Deep Dive: Creating Accurate Math Videos Using LLMs

Aditya Advani
10 min readMay 15, 2024

--

Generating Math Explainer Videos from Text Prompts: How We Built MathMatrixMovies Using Google’s Gemini Pro 1.5 and Manim, 3Blue1Brown’s Amazing Math Animation Library, with some help from Meta’s Llama3.

Hello World,

We are super excited to share a really cool project our team built at the recent Llama3 hackathon at Shack15 in San Francisco on 11th and 12th May 2024. We created MathMatrixMovies, a tool that generates engaging, animated math explainer videos from simple text prompts, powered by Gemini Pro 1.5 and Manim.

The Problem: Making Engaging Math Education Videos is Hard

Making math education accessible, engaging, and personalized is a challenge faced by students and educators alike. We wanted to create a tool that could break down complex mathematical concepts into easy-to-understand videos, tailored to different age groups and learning levels.

The Solution: Math Problem Prompt 2 Video using LLMs + Manim

We leveraged the power of Google’s Gemini Pro 1.5, a state-of-the-art large language model (LLM), to generate object-oriented Manim code from text prompts. Users simply input a prompt, select the target age range (3–18, undergraduate, or graduate), and choose the language (English, Hindi, Tamil, Spanish, etc.).

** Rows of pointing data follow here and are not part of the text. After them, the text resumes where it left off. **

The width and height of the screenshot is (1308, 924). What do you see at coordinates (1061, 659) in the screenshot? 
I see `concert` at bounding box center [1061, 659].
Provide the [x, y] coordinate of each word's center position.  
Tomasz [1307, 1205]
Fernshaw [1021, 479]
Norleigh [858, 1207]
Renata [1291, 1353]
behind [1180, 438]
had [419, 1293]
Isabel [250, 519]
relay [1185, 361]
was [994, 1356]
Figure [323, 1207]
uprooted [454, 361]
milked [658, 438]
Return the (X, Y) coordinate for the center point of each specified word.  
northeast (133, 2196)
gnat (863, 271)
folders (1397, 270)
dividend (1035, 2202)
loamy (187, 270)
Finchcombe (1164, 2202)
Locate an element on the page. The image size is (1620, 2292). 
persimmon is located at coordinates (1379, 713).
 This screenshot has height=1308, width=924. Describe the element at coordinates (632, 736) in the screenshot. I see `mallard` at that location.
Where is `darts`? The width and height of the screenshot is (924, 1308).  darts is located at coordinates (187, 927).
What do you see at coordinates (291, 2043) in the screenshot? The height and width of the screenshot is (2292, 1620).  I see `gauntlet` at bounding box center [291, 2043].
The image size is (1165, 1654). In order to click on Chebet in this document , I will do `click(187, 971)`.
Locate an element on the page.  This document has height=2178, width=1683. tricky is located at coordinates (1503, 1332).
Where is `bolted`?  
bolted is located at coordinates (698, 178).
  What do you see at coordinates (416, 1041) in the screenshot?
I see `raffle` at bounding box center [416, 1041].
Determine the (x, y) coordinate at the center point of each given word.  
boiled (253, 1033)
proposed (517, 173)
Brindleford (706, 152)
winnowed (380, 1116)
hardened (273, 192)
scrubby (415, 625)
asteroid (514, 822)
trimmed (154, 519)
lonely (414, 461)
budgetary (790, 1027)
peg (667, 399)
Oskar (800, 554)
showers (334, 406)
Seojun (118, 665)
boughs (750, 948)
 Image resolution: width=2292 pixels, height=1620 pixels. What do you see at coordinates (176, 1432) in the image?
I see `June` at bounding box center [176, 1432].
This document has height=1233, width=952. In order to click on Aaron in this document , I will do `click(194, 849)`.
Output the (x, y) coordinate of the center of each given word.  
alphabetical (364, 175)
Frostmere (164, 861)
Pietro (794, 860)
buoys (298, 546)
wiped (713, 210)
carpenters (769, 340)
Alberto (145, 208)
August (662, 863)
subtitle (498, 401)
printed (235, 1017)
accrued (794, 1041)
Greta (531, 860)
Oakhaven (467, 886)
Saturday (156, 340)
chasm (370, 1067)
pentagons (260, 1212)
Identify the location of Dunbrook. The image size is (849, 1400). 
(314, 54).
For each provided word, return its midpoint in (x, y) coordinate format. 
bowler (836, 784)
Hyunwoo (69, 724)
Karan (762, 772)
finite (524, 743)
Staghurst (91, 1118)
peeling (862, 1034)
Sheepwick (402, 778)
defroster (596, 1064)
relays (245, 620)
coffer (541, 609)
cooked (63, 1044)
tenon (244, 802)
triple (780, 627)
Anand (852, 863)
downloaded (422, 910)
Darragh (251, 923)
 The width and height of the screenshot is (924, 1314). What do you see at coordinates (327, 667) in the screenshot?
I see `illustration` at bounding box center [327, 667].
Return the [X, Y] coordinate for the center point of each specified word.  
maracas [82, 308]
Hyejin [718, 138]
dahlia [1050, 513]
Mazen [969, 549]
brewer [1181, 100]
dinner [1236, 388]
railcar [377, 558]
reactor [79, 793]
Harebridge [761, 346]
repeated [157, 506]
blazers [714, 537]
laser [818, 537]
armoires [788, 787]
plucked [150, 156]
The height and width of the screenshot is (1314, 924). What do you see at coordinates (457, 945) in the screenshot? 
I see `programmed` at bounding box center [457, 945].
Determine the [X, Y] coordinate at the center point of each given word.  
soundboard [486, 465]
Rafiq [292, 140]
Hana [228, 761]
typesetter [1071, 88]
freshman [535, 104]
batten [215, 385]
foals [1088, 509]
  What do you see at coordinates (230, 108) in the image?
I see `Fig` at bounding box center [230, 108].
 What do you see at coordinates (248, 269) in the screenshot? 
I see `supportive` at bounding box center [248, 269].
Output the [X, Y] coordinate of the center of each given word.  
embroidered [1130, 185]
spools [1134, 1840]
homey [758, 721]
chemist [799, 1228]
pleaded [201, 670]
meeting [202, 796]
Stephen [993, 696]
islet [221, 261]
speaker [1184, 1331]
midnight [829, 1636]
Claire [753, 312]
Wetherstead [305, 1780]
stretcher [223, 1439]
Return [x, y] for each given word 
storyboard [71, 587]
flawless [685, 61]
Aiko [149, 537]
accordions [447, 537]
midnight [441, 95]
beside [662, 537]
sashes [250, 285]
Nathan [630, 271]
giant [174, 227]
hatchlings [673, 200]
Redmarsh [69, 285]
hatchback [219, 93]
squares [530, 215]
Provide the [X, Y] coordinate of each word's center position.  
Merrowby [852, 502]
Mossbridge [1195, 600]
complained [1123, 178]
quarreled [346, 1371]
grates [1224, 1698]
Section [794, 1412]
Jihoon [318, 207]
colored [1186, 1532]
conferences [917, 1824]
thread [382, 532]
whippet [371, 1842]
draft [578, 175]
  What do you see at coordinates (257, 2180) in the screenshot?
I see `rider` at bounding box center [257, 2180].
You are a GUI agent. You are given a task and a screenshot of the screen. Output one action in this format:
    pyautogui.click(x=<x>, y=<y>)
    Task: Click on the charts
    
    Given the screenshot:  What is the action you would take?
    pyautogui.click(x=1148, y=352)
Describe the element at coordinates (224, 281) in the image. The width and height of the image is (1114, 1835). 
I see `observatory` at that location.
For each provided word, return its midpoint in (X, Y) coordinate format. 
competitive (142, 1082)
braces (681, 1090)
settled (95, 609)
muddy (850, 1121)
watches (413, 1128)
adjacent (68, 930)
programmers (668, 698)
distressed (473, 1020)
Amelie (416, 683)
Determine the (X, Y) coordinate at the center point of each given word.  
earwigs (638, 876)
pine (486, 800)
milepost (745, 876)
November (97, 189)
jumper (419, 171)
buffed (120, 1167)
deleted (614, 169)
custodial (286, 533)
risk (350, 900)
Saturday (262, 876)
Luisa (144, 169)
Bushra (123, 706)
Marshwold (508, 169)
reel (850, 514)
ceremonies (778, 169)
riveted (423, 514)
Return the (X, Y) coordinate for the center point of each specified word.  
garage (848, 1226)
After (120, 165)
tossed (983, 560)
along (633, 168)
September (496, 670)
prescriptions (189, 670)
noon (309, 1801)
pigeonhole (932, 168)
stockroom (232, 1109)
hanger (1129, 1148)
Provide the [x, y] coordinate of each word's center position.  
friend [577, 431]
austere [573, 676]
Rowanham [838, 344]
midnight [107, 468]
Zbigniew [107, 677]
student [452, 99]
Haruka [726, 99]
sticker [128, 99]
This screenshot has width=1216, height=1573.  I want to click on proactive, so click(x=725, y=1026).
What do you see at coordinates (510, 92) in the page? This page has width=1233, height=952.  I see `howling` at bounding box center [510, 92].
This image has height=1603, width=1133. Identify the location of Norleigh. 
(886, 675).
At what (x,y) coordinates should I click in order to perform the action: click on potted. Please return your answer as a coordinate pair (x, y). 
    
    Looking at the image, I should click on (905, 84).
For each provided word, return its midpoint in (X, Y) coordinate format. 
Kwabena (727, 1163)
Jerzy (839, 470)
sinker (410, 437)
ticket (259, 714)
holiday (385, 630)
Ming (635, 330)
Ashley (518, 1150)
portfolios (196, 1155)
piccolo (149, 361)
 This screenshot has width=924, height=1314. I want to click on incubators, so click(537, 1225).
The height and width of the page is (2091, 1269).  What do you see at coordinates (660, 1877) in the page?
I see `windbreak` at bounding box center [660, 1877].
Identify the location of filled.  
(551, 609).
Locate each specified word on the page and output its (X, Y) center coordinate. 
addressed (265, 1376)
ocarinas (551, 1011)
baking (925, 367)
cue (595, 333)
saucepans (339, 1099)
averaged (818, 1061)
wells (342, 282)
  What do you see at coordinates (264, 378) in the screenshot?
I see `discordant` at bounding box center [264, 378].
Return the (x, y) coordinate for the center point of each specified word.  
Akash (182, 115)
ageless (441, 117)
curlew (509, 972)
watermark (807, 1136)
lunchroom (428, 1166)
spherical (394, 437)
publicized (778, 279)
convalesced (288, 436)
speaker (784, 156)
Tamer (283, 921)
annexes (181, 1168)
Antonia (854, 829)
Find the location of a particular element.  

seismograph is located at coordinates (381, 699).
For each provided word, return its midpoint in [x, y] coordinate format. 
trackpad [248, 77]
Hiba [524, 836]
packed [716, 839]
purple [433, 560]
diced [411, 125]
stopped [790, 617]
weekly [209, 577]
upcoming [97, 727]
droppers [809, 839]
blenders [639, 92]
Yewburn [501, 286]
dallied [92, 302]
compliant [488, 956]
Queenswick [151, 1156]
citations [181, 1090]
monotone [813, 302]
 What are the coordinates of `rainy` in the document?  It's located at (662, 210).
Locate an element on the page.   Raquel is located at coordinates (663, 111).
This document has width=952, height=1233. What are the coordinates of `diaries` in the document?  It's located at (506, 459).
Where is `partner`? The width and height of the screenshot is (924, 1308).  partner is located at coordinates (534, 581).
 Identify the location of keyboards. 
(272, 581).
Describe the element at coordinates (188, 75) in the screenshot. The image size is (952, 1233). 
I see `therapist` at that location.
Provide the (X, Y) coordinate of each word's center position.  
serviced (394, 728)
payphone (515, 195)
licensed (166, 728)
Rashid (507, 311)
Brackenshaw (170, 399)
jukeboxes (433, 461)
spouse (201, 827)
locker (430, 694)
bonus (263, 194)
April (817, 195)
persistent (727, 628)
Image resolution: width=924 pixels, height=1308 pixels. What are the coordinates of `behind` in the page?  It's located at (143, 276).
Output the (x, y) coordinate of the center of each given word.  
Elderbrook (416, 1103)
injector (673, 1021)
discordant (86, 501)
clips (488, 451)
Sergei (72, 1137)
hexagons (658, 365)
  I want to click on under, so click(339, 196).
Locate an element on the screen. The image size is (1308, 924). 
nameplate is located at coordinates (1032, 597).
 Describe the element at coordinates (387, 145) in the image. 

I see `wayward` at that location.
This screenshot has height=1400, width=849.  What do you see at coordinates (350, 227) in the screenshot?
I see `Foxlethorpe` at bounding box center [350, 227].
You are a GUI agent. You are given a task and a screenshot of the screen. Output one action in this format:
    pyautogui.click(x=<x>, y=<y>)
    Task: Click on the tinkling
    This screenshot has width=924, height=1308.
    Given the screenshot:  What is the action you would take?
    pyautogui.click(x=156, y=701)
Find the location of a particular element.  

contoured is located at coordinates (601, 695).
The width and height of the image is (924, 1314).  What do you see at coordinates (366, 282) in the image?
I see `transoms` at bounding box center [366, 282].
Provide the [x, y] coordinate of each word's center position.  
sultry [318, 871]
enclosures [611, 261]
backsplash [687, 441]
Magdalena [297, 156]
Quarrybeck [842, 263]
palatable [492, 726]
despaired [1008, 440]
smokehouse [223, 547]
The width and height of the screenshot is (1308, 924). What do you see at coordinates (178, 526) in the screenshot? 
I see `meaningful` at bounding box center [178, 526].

Behind the scenes, Gemini Pro 1.5 writes the Manim code, debugs it, and renders the video. The generated video is then split into 1-second frames, which are processed by Gemini Pro 1.5 for a second pass to refine the content. The result is a polished, engaging math explainer video that can be published directly to our MathMatrixMovies YouTube channel with a single click.

Three Examples:

1. Generated YouTube video explaining 5+3=8 to a 3 year old

Explainer video in English for 5 year olds explaining 3+5=8

2. Elliptic Curve Cryptography for 17 year olds

3. Integral Calculus for 14 year olds in the Tamil language

Find more on our YouTube channel! https://www.youtube.com/channel/UC7v3S0YBMNHfBJw8_3GhKpg

Explainer Video: How the System Works

Explanation of how the MathMatrixMovie system works

Workflow: How a Math Question is Turned into an Educational Video, then published to YouTube

User workflow Prompt 2 Video 2 YouTube

Step 1: User submits a math problem and target audience to MathMatrixMovies and clicks Generate

Step 2: Gemini Pro is called with the following prompt

We pass the arguments

  • Math prompt: “5+3=8”
  • Audience: “3 year old”
  • Language: “English”
  • Voice: “en-US-AriaNeural”
Can you explain 5+3=8 to a 3 year old? Please be visual and interesting. 
Consider using a meme if the audience is younger.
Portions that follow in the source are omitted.